Street: Do you have experience with string quartet music? Yaron Zilberman: I’ve followed this type of music since my teens, so it’s been a while. I really love the music and musicians. In particular, I tackled it as if I was a writer tackling Tolstoy – researching and following. I’m not a musician, although I played the cello for a while, but it’s a passion of mine, and once you’re obsessed with something, you get into it and gain a lot of knowledge.

Street: Did you always have the idea to make a movie like this? YZ: I wanted to talk about the family dynamic and a string quartet was just a natural fit for me to tell it in a fresh way. Normally, you take family and do drama or place it in a crime family––a mafia family––so I chose a string quartet story.

Street: What was it like making the transition from nonfiction documentary work to a feature-length drama? YZ: It’s a major leap. When you do a documentary, you document real people and it’s about the relationship you develop with these people portraying themselves. You have a sense of where you’re gonna lead the story and then you let it just happen. In a fiction film, it’s about the actors almost owning the characters, and then you watch that unfold. Otherwise, you’re telling a story in both. The editing is different too, because you edit 100, 200 hours of footing into a story. For fiction, you write the story with the script.

Street: How did you attract such unbelievable actors to the project? YZ: The script is a blueprint of what we’re gonna do and it must attract the actor. They’re  in huge demand and have to choose one out of however many thousands of scripts they get. It has to get matched with what they want to do in their career in that moment. When they meet with you, you have to arrive with some kind of convincing, researched approach. I had how we would shoot the music scenes all planned out.

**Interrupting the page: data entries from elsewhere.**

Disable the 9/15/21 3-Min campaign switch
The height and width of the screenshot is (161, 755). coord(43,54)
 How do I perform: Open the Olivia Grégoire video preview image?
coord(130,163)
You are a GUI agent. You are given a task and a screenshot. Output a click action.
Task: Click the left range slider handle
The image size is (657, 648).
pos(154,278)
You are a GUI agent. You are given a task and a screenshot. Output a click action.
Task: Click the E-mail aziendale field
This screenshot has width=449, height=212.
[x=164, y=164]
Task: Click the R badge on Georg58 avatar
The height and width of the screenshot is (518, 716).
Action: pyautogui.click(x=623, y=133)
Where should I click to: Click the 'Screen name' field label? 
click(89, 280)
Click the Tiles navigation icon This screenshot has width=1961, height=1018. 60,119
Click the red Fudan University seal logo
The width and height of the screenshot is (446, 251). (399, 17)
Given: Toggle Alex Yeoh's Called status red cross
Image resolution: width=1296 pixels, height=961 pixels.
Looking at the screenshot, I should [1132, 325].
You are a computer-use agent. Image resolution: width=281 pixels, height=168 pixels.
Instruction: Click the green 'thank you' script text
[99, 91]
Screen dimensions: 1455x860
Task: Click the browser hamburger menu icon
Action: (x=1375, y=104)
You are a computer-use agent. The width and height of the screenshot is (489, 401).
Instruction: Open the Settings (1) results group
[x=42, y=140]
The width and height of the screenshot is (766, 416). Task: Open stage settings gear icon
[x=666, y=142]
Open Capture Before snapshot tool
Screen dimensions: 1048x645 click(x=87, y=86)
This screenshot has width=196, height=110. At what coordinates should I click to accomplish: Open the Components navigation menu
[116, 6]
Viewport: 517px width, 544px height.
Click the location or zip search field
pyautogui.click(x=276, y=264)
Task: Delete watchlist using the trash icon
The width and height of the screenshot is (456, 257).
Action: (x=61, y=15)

Street: Did you have any actors in mind when writing the script, or was it just a match? YZ: I worked on the script as if it was my vision of people. Naturally, as you start to do it, ideas of actors emerge––fantasies––and some of them were my fantasies and others weren’t at the time but became my fantatsies.

Street: How did you work with the actors to pull out chemistry? YZ: They had to learn the works of string quartets and the instruments together. I introduced them to [New York’s] Brentano String Quartet, who did the music for the movie. They all respected each other, which made a connection on a subconscious level before even working together.

Street: Did the actors themselves do any playing? YZ: The music is the Brentano String Quartet, but you see them really playing music––it’s just not what you hear. Like lip–synching, but to perfection. They memorized certain parts of the motions of the Brentano Quartet and synched it up to perfection with different angles. It’s like a scientific approach to it in a way.

Street: How much did the script, which you co-write, adapt while filming, or was it set in stone? YZ: Whenever I felt there was resentment from the actors in terms of feeling close to the action, I adjusted. I rarely insisted on a particular action. We talked about it and found solutions. The more the actor becomes the character throughout the process of filming, the more they know about what they’re gonna do. Although you’ve envisioned it, you’ve gotta respect the character, in a way. The character can turn against you, so to speak, as a writer. And occasionally you have improvisation––a slap becomes a punch, that kind of thing.

Street: Are you open to directing someone else’s words? YZ: I wouldn’t predict that’s what’s gonna happen, but if the right story comes along…I was already offered a couple of things and they didn’t feel right. Passion is everything in this business.